• STATED EXERCISE
Can you arrange the records between the lines holding "Select the red Fail status badge" and "Switch to the Backtest", inclusive, as a two-column CSV with columns named request and answer? Use one row per request, put each value in a single quoted field, and replace any line breaks with spaces.

(Source data)
>> Begin
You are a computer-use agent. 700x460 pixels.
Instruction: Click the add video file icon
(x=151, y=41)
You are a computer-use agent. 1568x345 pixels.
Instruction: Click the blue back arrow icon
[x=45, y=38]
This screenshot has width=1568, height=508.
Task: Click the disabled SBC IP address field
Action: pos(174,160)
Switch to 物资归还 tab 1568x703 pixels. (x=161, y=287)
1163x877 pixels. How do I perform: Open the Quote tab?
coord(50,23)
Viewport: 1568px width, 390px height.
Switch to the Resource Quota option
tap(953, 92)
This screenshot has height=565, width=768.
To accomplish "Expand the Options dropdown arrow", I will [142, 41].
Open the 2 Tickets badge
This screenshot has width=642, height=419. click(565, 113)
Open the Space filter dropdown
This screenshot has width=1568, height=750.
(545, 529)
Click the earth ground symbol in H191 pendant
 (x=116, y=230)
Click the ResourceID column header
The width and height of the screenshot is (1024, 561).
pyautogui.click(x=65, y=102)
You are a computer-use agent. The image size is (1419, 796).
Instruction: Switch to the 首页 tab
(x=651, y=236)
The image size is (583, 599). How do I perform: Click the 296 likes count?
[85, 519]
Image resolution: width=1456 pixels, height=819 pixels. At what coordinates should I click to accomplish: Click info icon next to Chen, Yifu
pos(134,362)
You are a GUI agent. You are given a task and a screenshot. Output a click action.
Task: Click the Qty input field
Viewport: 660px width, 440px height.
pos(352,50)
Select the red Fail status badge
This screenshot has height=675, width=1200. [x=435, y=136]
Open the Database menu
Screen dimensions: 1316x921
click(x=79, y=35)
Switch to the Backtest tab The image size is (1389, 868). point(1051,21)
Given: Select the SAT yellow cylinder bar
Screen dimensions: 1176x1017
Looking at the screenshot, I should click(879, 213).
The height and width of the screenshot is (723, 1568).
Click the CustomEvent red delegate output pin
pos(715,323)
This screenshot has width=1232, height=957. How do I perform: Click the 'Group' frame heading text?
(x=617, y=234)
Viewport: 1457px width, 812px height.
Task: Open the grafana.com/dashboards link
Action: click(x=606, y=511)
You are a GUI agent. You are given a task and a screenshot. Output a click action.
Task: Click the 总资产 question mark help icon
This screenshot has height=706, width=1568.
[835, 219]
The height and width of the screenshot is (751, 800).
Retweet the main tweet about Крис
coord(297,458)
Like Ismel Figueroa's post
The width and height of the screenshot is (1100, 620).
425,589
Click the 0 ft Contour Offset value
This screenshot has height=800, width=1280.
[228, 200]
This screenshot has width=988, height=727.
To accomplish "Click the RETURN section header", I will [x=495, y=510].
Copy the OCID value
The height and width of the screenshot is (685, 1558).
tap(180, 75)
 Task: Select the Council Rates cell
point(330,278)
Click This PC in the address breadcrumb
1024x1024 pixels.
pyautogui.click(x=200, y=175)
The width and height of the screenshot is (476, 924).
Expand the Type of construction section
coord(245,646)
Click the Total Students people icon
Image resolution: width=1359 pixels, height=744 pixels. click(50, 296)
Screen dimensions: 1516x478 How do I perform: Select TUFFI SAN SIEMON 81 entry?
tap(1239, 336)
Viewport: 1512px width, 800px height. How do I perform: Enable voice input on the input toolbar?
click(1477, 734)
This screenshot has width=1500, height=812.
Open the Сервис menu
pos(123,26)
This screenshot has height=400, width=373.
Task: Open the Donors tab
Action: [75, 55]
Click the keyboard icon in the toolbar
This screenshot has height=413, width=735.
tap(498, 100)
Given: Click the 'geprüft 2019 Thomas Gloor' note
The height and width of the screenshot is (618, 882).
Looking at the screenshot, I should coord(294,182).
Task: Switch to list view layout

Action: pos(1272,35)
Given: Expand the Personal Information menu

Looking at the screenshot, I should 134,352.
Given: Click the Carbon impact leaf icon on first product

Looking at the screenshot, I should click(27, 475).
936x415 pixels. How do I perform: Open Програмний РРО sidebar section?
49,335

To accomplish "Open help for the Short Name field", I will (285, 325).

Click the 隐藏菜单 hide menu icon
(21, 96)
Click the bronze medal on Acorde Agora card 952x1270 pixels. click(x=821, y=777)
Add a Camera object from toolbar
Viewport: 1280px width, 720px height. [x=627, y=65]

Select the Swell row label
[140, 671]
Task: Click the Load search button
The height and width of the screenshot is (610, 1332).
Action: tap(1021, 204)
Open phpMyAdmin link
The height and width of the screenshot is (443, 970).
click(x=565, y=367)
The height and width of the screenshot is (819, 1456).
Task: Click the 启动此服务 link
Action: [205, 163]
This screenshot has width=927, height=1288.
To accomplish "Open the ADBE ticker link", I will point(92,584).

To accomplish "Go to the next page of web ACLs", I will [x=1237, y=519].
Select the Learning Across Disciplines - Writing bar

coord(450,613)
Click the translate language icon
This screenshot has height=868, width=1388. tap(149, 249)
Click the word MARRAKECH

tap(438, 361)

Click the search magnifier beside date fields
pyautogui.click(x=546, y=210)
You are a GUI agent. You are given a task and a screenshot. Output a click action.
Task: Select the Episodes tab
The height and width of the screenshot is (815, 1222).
>> End
• PROBLEM SOLUTION
request,answer
"Select the red Fail status badge","This screenshot has height=675, width=1200. [x=435, y=136]"
"Open the Database menu Screen dimensions: 1316x921","click(x=79, y=35)"
"Switch to the Backtest tab The image size is (1389, 868).","point(1051,21)"